For most established gardens, a broadfork, deep mulch, and deep-rooted cover crops give you the same open, healthy soil as double digging with a fraction of the effort and none of the structural damage. Save the spade for the one job it does best: resetting genuinely compacted or brand-new ground.

Frequently Asked Questions

Is double digging worth it?

It depends entirely on your soil. On severely compacted ground, hardpan, poor-draining heavy clay, or a brand-new bed over packed subsoil, a one-time double dig is often worth the effort because it opens a root zone plants cannot otherwise reach. On established, healthy, friable soil it is usually not worth it. A 13-year trial found undug beds actually out-yielded dug beds by about 6% with far less labor. Think of double digging as a repair job for problem soil, not a routine you owe your garden every year.

Do you have to double dig every year?

No, and you should not. Double digging was designed as an occasional reset, not an annual task. Digging deep every season repeatedly breaks down soil structure, speeds the loss of organic matter, and lifts dormant weed seeds to the surface where they sprout. Once you have double dug a bed to fix compaction, the best thing you can do is stop digging it and maintain it from the top with compost and mulch. Let worms and roots do the ongoing work of keeping it open and fed.

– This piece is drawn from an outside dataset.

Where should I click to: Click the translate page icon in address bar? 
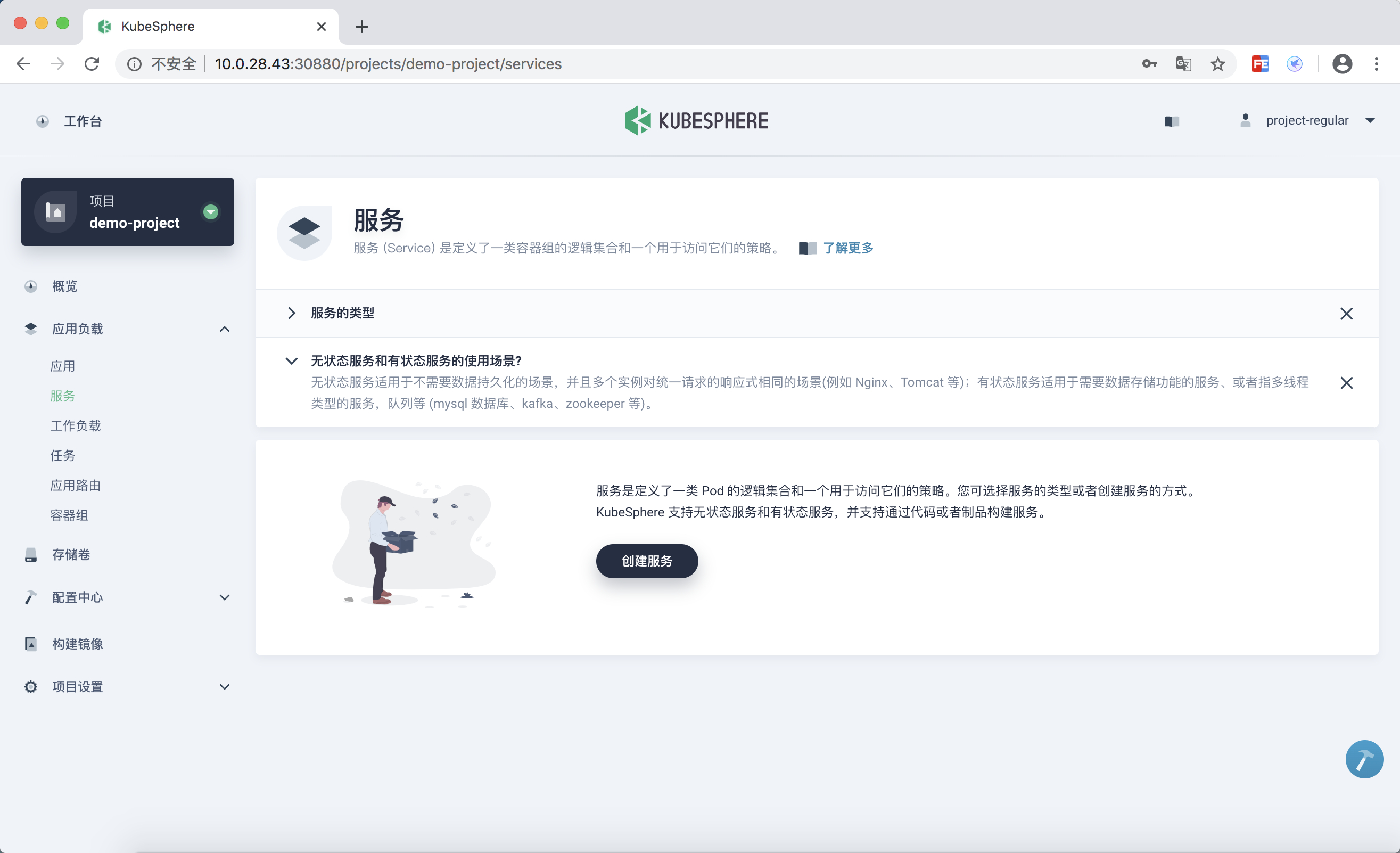[1183, 64]
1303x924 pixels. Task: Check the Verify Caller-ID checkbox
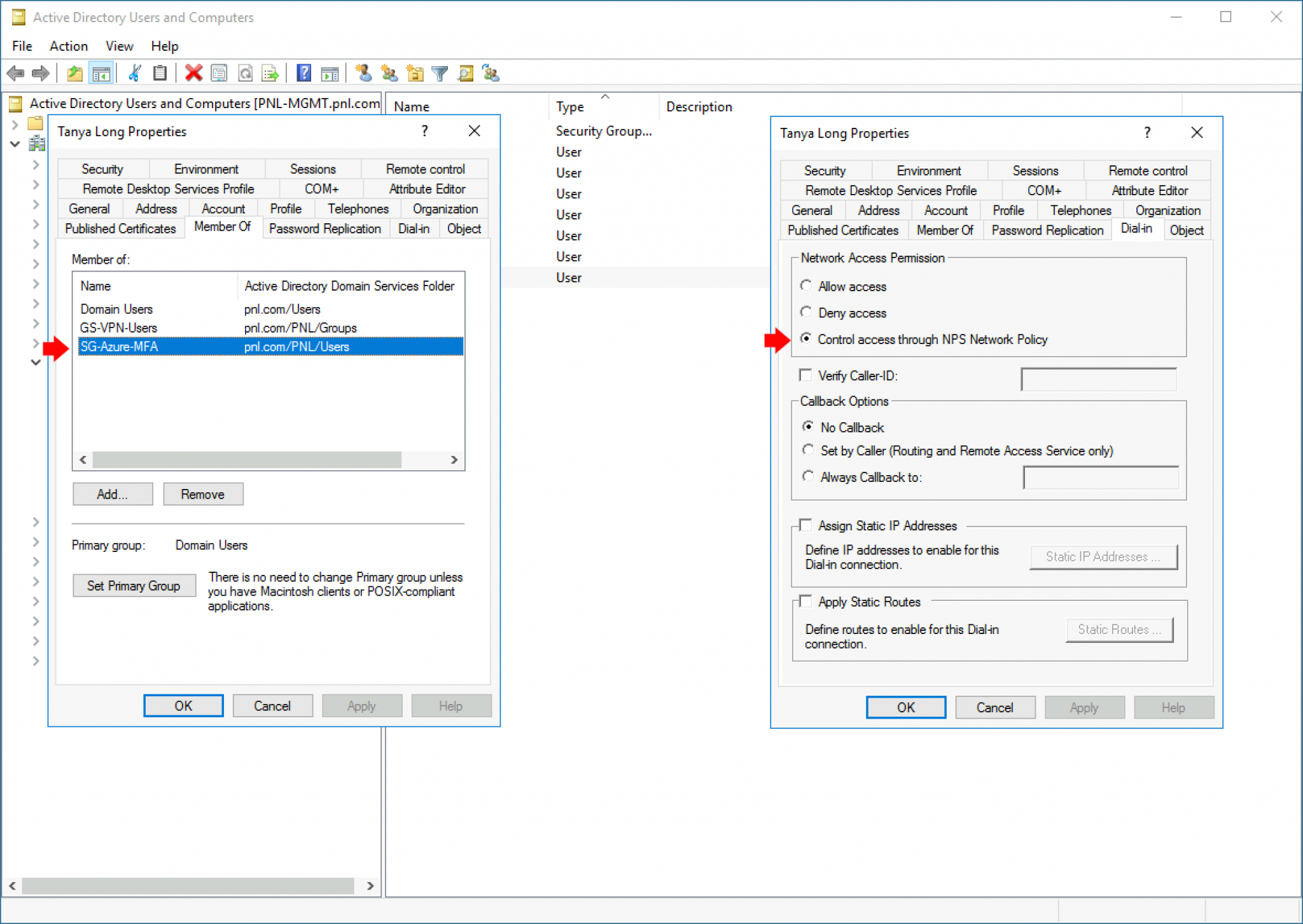tap(805, 375)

What is the difference between double digging and no-dig gardening?

Double digging loosens the soil to about two spade depths and mixes compost in, all through hard physical work. No-dig gardening does the opposite: you leave the soil undisturbed and simply add compost and mulch on the surface, letting soil life pull it down and build structure over time. Double digging can rescue badly compacted ground quickly, while no-dig protects and slowly improves soil that is already reasonably healthy. Many gardeners double dig once to establish a difficult bed, then manage it no-dig from then on.

Does digging damage soil?

It can. Deep or repeated digging accelerates the breakdown of organic matter and, according to USDA soil scientists, destroys fungal threads and the aggregates that give soil its crumb structure and its ability to absorb water. It also chops earthworms and brings buried weed seeds up to germinate. That does not make a single, targeted dig on compacted soil a bad idea, but it does mean digging should be the exception, not the habit. The less you disturb living, well-structured soil, the better it tends to perform.

How deep should you double dig, and how long does it take?

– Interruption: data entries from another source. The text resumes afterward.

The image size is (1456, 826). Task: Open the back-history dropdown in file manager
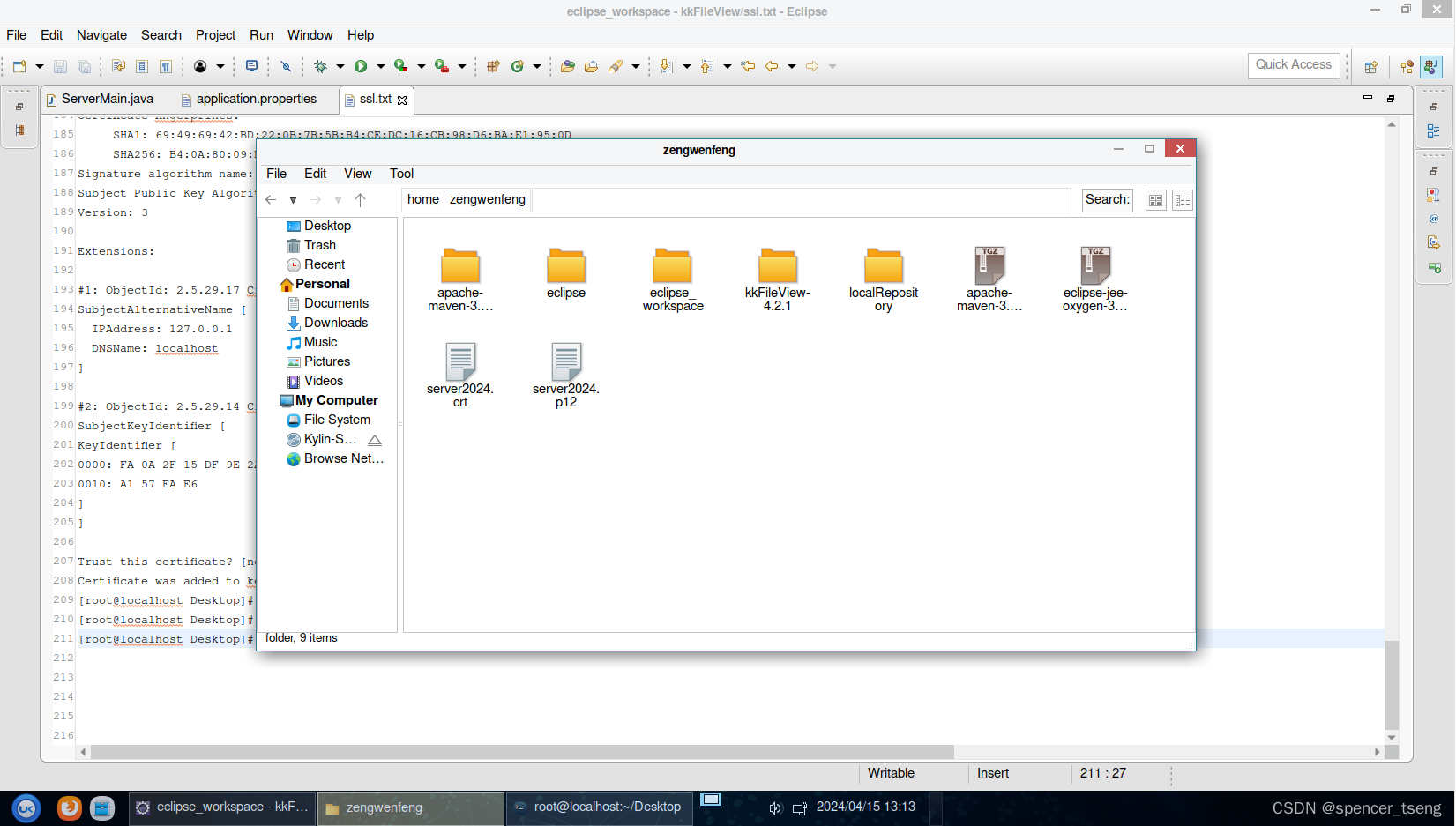coord(293,200)
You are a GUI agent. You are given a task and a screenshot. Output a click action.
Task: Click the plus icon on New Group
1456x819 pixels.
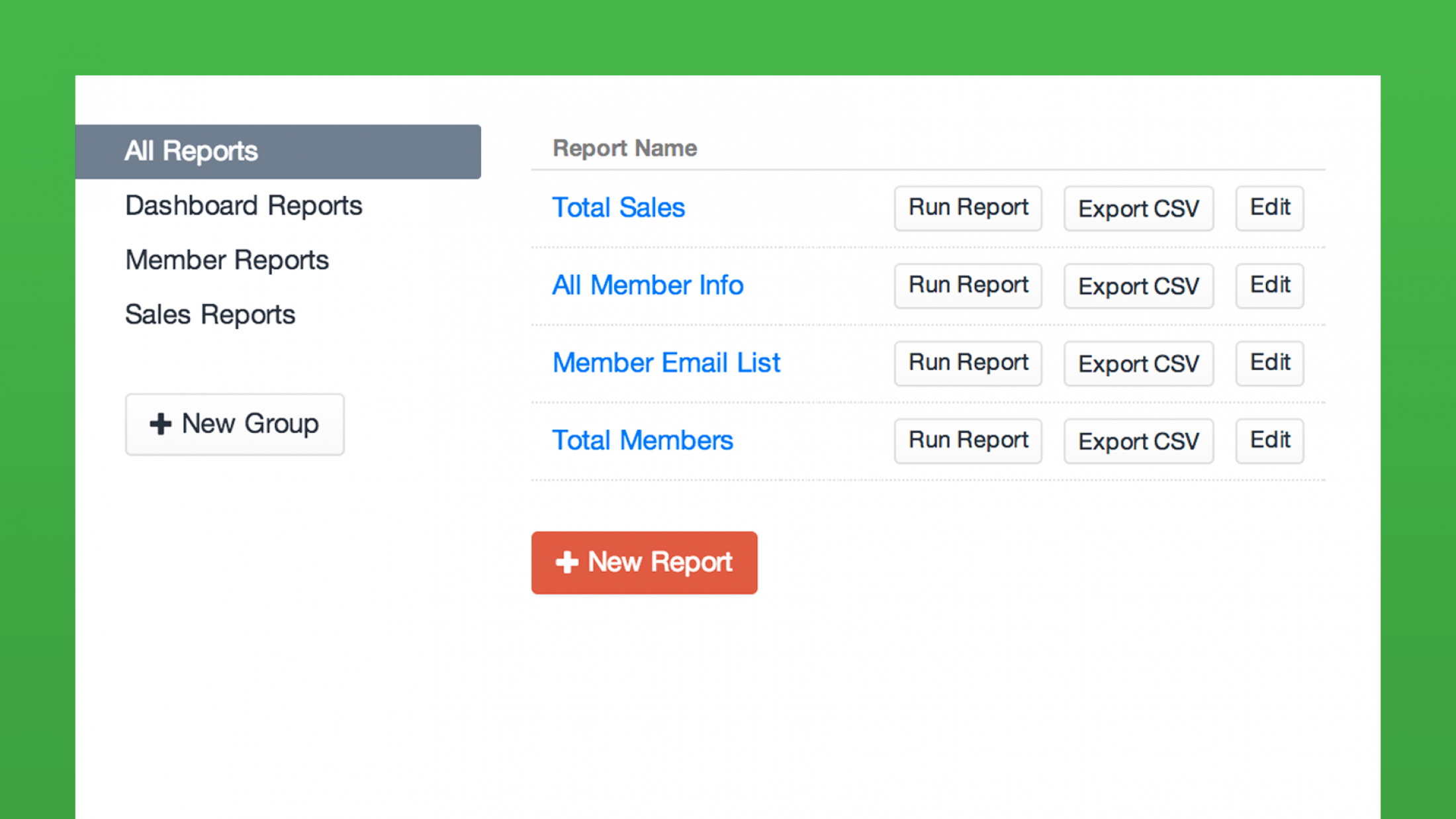[161, 424]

Double digging loosens soil to roughly 24 inches (60 cm), which is the top spade's depth removed plus another spade's depth forked below it. It is genuinely hard work: expect to spend a good part of a day on a single bed, and pace yourself to avoid strain by using body weight rather than your back. Because it is so labor intensive, it makes sense to reserve double digging for the beds that truly need it and to reach for a broadfork or surface mulch everywhere else.